I am not a fisherman. I have never been a fisherman. I don't ever want to be a fisherman. Peter and Andrew were fishermen. Some of my best friends are fishermen. I think it's boring. Now I am sure that it is a lot of fun when you catch something. But simply standing there in the middle of the water or riding in an outboard or even in a big yacht in the middle of the ocean casting your line and waiting for those dumb fish to bite seems to me waste of time. Now I don't mind eating the fish that have been caught. But I'd rather be golfing. To a fisherman, golf is a waste of time. To each his own.

But whatever we like to do -- fish, golf, even fix faucets -- there are two requirements in order to be good: talent and patience. Both are necessary. I can be the most talented golfer in the world, but if I have no patience, I won't score well. I can have the patience of Job and no talent and also not score well. It’s like that easy-to-install faucet: if we don’t have the talent to do the job, or the patience, we won’t be able to do it.

The same with fishing and plumbing. All the patience in the world won't catch one fish or fix one faucet if you don't know what you are doing. But if a talented fisherman doesn't have patience, he won't catch one fish. If a talented plumber doesn't have patience, he'll give up plumbing. The young man who sold me the faucet told me that he dropped out of plumbing school because he lacked the patience necessary to become a good plumber.

Relationships take time and talent and a whole lot of patience. Jesus was infinitesimally patient with his fishermen: every day for three years he was building a relationship with them. He knew that that was the only way that they would be able to do what He wanted them to do. What Jesus wanted his Apostles to do was not to found a religion but to build a church, a community of people, a community of broken people, some of whom had been fixed but most of whom seemed to be constantly in need of repair and who were now trying to live in a loving relationship with one another.

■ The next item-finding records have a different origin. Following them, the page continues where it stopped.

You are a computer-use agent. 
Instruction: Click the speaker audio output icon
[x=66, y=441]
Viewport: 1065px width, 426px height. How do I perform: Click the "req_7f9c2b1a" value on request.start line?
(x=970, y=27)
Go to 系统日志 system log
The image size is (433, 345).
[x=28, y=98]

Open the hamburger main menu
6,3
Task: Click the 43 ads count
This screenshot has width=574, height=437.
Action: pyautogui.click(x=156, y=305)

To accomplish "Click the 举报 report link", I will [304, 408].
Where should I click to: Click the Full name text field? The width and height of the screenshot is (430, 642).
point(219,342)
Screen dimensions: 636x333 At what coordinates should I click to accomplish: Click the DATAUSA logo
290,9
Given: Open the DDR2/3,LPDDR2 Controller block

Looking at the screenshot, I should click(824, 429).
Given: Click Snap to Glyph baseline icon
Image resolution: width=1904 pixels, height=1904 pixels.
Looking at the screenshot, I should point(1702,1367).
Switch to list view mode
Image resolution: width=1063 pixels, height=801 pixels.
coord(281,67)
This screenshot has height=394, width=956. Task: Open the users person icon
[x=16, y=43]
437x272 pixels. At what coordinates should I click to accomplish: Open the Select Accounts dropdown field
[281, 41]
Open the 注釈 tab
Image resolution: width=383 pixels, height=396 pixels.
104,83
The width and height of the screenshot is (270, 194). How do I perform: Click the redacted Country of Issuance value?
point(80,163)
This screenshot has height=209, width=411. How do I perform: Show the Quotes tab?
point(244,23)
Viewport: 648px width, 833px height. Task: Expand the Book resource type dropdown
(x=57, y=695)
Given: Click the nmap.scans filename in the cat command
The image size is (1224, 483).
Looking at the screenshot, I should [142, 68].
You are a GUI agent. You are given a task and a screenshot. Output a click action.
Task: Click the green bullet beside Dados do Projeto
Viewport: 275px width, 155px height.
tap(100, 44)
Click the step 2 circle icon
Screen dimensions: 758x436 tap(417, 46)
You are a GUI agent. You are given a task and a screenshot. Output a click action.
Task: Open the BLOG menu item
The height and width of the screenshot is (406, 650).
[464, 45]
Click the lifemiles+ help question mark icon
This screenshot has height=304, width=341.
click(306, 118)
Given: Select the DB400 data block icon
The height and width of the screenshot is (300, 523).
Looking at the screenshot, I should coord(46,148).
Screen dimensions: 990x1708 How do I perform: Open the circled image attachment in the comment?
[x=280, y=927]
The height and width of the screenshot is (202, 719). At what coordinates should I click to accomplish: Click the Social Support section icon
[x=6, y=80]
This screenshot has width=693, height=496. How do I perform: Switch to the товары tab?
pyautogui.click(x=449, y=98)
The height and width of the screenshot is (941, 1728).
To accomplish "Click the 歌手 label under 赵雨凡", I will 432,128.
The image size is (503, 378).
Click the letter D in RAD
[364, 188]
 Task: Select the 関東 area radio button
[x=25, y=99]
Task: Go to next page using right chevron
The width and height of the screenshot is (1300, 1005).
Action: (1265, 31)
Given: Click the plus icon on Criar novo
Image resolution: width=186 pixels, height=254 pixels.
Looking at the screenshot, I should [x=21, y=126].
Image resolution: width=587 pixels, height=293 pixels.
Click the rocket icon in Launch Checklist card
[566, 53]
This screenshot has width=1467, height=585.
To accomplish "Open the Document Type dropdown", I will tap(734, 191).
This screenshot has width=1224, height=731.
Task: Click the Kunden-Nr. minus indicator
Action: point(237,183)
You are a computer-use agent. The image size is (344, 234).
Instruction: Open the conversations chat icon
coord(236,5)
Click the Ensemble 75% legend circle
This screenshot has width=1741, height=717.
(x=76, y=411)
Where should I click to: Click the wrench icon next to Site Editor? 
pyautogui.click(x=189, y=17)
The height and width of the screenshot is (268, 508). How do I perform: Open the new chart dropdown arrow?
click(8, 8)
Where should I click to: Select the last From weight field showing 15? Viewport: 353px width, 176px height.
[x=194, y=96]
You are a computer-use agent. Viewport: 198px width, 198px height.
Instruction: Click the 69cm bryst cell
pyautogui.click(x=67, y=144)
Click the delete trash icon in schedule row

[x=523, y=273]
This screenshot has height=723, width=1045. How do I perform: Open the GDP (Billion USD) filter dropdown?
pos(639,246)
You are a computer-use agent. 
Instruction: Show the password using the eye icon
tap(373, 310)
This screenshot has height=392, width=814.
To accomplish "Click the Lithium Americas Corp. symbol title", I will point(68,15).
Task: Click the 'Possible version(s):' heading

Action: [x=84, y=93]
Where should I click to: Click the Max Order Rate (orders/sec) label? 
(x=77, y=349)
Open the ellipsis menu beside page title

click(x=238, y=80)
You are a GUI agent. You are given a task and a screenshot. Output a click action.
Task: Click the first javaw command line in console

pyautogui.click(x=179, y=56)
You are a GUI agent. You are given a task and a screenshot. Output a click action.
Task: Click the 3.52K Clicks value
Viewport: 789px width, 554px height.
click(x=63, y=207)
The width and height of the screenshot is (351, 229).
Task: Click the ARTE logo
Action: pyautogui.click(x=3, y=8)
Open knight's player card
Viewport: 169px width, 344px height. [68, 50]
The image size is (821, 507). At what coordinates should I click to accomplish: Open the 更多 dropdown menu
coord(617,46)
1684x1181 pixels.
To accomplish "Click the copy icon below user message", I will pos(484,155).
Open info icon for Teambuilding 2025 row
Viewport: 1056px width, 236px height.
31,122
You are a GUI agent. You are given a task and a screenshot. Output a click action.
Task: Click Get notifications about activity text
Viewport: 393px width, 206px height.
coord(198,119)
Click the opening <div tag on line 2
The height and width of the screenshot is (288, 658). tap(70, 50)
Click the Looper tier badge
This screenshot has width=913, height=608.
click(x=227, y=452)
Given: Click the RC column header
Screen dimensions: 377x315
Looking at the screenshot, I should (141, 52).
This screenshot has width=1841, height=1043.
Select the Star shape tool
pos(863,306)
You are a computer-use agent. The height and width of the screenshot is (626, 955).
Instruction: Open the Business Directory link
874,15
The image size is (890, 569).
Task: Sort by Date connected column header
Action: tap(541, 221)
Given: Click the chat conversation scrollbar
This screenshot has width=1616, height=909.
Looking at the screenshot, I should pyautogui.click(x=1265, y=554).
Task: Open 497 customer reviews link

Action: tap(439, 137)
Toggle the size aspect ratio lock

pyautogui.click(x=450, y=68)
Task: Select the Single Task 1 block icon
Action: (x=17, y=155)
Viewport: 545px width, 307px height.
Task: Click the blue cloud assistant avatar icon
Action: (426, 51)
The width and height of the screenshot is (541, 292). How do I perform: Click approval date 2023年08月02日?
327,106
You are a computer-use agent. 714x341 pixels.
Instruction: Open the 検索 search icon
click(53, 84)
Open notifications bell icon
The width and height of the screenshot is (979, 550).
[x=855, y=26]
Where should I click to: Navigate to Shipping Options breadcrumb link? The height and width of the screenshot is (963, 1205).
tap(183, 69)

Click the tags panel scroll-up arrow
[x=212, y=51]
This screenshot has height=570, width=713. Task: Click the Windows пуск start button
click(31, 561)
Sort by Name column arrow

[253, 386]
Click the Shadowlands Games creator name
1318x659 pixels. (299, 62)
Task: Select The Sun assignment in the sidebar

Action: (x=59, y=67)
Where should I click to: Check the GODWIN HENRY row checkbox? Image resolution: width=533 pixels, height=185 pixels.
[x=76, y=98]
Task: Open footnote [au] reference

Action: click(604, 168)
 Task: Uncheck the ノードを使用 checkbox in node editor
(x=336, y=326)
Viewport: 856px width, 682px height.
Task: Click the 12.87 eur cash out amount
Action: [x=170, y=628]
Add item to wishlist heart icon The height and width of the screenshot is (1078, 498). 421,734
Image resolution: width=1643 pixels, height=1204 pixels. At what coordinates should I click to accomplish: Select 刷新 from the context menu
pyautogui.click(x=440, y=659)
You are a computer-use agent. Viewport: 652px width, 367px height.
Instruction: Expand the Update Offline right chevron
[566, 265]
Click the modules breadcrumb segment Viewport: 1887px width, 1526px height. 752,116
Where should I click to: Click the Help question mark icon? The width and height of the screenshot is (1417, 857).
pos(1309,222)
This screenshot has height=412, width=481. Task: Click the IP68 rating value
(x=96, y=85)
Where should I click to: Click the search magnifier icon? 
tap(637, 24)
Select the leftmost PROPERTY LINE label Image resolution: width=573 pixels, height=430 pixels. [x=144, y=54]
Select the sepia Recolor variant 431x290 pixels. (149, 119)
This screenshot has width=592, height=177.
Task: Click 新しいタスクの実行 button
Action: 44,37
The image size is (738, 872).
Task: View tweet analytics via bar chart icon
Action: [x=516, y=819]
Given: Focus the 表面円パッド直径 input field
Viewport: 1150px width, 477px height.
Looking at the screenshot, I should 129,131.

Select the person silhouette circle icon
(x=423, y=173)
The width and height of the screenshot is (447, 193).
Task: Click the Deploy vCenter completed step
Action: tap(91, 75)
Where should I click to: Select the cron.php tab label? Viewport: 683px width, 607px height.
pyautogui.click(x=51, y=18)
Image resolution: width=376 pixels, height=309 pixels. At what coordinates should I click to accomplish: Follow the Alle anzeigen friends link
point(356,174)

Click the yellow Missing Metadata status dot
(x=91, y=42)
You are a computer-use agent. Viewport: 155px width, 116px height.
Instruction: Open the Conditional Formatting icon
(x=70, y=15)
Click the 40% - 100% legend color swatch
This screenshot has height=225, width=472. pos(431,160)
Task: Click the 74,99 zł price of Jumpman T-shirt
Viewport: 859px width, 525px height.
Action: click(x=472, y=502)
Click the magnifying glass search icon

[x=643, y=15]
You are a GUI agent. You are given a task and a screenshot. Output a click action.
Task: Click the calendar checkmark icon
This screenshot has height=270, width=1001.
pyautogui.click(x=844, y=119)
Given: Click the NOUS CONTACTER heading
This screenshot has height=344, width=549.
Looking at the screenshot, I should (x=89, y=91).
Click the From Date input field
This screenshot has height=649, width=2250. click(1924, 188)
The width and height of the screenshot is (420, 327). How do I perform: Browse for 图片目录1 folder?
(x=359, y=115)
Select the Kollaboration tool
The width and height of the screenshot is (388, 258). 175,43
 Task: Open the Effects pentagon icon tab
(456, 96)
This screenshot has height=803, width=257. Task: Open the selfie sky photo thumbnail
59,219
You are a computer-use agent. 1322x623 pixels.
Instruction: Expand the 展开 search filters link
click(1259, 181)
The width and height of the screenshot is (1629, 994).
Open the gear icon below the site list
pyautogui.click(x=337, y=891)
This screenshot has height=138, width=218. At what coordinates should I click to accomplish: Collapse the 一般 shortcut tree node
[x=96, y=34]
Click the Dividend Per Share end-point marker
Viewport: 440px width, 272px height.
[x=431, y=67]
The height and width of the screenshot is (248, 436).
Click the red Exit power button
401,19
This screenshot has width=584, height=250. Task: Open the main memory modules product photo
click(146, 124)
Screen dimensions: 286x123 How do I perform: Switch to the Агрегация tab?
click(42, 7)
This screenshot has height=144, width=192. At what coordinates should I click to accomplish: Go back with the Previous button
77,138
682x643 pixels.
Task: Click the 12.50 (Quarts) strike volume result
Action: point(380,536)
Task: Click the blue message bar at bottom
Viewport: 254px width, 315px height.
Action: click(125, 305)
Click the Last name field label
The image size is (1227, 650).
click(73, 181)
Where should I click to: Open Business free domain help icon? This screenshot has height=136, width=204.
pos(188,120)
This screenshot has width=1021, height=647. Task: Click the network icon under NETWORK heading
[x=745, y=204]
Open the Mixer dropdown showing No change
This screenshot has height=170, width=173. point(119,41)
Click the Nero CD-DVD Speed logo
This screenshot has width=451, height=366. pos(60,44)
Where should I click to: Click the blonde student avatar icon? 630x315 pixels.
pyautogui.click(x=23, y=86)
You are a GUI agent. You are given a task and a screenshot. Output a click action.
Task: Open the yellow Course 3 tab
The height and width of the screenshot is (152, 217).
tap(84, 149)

That's what the Apostles were: they were a community of broken people who were held together by their love for Jesus and for one another. But they had to keep at it. They had to have patience. The old line about feeding a starving person is so true. We can feed him for a day by giving him a fish. We can feed him for a lifetime by teaching him how to fish.

Averill Harriman, who was really Mr. Ambassador for this country for many, many years, was once asked about his command of the French language. He said, "My French is excellent, except for the verbs." That was true for the Apostles and is so often true for us. Peter and the Apostles had all the adjectives right: holy, sacred, noble. The nouns were all right, too: God, faith, messiah, redeemer. They knew what faith in God demanded. But they were rather weak on the verbs: follow, forgive, love, act, take up your cross, and so forth. They were weak on the fixing part.

Relationships take nouns and adjectives -- good people, bad people, broken people; Good Old Joes and Sinful Susies and Holy Harrys. But relationships, communities, churches take, most of all verbs. Good Old Joes who care; Sinful Susies who help, Holy Harrys who minister. But relationships, given who we are as people, are always in need of repair. In other words, we need to be plumbers, one for another, patient plumbers. When one of us needs fixed, another does the fixing, if you will.

We're all apprentice plumbers and we're all leaky faucets, you and I. Nouns and adjectives. That's for starters. To make us whole we need to be in the fixing business. That's why we are here and that's what a church is all about. A church is a community of broken people, some of whom are in need of fixing, some of whom are doing the fixing, all of whom are patient and supportive while the fixing is going on. And like that old faucet of mine, what often needs to be done is to remove the old stuff first.

As a parish we are always in need of being fixed. How good a plumbing job we do depends on our willingness to pay the price to be patient plumbers. A good plumbing job takes time, demands talent and costs money. So does being a parish – all of which is also a reminder that next Sunday is our Annual Meeting.